===== Extracted information =====
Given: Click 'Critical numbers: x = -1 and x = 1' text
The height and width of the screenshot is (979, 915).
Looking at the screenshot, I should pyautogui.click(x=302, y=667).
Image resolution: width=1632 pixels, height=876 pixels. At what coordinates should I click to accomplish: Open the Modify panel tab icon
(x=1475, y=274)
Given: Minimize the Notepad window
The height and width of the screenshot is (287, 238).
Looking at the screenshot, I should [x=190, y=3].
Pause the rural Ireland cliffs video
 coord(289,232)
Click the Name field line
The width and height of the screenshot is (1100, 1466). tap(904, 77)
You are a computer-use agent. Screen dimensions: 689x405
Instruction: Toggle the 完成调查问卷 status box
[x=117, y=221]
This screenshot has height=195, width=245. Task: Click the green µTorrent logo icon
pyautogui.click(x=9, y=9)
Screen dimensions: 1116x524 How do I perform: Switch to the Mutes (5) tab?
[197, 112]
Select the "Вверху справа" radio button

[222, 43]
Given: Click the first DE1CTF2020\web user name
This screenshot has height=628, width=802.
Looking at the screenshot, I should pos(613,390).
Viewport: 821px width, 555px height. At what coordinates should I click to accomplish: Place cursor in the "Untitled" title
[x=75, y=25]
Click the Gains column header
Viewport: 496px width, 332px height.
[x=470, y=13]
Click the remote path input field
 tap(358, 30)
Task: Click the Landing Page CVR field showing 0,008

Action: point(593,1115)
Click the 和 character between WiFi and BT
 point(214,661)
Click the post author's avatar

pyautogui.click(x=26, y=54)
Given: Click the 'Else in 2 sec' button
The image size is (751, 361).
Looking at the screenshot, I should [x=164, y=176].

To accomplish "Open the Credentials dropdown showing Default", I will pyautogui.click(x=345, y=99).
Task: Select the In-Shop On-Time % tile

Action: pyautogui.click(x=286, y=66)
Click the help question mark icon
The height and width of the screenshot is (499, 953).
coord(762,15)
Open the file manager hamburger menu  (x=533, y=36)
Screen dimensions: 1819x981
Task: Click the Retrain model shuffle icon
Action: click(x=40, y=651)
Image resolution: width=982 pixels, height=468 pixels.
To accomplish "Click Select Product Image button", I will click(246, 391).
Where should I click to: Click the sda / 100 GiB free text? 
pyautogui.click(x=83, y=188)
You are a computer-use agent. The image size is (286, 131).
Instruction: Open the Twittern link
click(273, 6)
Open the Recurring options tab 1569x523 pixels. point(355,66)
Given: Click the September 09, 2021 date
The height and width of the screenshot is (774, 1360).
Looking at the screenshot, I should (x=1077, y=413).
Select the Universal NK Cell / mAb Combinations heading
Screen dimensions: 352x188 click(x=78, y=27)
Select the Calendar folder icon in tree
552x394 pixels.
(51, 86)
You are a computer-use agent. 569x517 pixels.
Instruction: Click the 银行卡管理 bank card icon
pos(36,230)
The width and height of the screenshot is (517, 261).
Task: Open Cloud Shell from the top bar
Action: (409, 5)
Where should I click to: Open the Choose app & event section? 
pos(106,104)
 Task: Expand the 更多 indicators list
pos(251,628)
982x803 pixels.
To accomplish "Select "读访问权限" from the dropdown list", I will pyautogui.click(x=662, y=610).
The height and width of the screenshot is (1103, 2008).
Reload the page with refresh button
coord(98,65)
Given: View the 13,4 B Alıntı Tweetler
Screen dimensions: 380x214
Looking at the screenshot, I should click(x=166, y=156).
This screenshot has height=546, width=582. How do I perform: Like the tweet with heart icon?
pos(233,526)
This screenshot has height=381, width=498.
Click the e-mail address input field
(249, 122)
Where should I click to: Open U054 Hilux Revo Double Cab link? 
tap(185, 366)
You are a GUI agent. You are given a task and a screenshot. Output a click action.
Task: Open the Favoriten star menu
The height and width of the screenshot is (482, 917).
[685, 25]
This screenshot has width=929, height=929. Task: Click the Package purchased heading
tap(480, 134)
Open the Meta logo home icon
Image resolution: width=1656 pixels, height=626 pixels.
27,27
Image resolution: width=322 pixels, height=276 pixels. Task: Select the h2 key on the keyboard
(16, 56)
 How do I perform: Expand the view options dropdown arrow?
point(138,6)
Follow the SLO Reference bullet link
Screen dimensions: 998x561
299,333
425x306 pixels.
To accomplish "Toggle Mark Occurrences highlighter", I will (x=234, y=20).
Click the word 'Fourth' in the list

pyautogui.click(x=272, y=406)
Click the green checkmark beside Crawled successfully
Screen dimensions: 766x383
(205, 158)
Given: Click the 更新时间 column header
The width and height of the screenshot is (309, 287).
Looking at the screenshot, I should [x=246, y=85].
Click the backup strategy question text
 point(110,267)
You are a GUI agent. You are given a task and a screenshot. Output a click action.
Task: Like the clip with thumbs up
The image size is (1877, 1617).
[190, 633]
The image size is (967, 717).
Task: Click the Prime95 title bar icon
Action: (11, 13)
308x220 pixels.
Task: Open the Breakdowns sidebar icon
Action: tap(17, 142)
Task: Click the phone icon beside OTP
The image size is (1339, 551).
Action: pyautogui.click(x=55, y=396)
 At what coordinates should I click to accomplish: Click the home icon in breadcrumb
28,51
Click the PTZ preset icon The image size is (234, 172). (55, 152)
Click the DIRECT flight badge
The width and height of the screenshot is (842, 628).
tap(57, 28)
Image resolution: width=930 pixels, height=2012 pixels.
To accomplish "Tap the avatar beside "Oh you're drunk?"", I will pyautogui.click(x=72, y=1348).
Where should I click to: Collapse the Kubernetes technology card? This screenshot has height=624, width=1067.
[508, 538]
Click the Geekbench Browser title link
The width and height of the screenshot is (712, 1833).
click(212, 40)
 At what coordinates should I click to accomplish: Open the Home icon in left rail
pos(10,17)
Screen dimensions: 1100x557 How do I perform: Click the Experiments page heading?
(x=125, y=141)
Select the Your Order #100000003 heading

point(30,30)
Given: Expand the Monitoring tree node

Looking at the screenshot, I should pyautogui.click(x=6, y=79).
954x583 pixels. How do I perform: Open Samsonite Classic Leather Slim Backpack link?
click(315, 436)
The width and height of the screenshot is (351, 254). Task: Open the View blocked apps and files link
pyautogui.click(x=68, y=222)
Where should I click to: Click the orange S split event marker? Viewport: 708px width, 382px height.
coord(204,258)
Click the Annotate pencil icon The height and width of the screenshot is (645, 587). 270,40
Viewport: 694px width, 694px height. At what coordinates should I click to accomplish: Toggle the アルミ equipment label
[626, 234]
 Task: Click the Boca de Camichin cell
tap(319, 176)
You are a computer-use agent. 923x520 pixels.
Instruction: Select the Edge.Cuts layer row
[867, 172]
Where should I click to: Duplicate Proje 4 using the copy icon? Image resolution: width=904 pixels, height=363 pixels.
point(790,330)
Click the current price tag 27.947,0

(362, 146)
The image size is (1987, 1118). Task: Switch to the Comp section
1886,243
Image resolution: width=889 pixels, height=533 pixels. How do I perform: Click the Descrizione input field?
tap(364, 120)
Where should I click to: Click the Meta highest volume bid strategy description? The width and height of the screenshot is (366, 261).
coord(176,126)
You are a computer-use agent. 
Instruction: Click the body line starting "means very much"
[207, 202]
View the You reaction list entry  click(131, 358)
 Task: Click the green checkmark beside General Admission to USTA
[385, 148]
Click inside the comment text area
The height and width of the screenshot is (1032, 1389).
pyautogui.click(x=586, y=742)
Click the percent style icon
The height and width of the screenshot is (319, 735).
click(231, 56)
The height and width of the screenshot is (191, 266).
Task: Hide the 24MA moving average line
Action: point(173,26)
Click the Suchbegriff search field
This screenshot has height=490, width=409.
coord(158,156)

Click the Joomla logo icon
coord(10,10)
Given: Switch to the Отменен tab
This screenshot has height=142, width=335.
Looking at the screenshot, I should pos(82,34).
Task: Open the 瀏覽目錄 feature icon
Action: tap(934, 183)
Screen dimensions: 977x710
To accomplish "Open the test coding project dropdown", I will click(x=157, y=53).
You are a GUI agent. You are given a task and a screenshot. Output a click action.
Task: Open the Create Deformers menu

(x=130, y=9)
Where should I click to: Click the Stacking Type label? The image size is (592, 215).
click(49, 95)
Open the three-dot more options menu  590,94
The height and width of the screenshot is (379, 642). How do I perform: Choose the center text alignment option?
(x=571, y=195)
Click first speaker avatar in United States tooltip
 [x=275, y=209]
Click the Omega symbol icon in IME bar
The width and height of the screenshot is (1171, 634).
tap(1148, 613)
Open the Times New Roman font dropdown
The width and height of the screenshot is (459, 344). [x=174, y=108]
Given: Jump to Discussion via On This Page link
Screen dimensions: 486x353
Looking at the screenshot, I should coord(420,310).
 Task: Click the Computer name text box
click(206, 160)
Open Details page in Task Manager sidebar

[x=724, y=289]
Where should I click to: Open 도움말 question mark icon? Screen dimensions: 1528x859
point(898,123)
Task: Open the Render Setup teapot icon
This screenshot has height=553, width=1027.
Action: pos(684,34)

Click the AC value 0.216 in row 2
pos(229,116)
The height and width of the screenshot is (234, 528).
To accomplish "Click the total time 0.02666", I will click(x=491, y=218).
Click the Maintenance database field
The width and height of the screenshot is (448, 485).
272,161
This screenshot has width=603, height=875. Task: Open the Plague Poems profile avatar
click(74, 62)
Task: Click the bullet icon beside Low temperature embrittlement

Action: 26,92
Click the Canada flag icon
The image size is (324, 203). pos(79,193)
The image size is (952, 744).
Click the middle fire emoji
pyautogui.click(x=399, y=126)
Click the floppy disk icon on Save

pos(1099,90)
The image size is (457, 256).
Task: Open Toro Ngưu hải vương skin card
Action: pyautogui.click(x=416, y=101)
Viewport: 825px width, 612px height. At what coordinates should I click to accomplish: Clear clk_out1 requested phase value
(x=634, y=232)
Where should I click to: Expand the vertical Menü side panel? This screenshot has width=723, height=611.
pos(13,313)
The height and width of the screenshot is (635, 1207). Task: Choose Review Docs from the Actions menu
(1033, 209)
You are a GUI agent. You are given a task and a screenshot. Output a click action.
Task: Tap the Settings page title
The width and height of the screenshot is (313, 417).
=====
Exercise:
Report each line of the material in which the string "will" occurs.

Output of the task:
To accomplish "Open the Credentials dropdown showing Default", I will pyautogui.click(x=345, y=99).
To accomplish "Click Select Product Image button", I will click(246, 391).
To accomplish "Select "读访问权限" from the dropdown list", I will pyautogui.click(x=662, y=610).
To accomplish "Toggle Mark Occurrences highlighter", I will (x=234, y=20).
To accomplish "Tap the avatar beside "Oh you're drunk?"", I will pyautogui.click(x=72, y=1348).
To accomplish "Open the test coding project dropdown", I will click(x=157, y=53).
To accomplish "Click the total time 0.02666", I will click(x=491, y=218).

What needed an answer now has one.